Communication needs to be very clear and consistent so that farmers do not flood market sites for fear of closure. Payments will also need to be processed quickly. Each step of exchange and transfer – sampling, auctions, weighing, and payment – can be reviewed to minimize crowding and contact.

In the upcoming season, we need to quickly plan ahead to better utilize and enhance storage and warehousing facilities and ensure more transparent inventory management so that farmers, in particular, may benefit from such action. This means getting credit and financing systems in place and working out strategies to urgently step up support to well-functioning Farmer Producer Organisations (FPOs). We also need to ensure that transportation networks enable the timely and safe movement of food. A significant proportion of agricultural produce, especially fresh produce, moves daily—locally and regionally—via public transport. If these systems remain closed for long, alternative and accessible transportation options will need to be made available.


Strengthen local food systems

Finally, we will need to focus on both public and private food distribution systems and ensure that they work as equitably as possible. Historically, in times of crisis, food markets become explosive sites for the expression of public fear, anger, and aggression.
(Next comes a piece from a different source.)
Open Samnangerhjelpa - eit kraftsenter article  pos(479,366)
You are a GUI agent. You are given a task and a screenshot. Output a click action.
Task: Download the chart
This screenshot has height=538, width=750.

Reports of widespread consumer panic and the stockpiling of food and household provisions from New York to New Delhi tell us that this time is unlikely to be different. But, at least in some places, there is also much-needed recognition of the essential services that grocers provide every day.

For instance, the governments of Minnesota and Vermont in the United States have classified grocery clerks as ‘emergency workers’, entitling them to state-funded childcare services and other benefits so that they can continue to serve in stores. We need to think about our own vast, largely informal networks of traders, wholesalers and retailers and take concrete steps to support them as they keep working during shutdowns. This period of social distancing and border closures may also be precisely the time to strengthen local food systems, reducing the distance between production and consumption wherever feasible.

The latest novel coronavirus pandemic may well be the result of our insatiable appetite and extraordinary capacity for the commodification of non-human life. And perhaps at the end of this crisis, we will be forced to truly consider what this means for the future. In the meantime, we need to take urgent and immediate steps to ensure that our agricultural commodity markets—and the millions of lives and livelihoods that depend on them—are secured and supported to the greatest extent possible.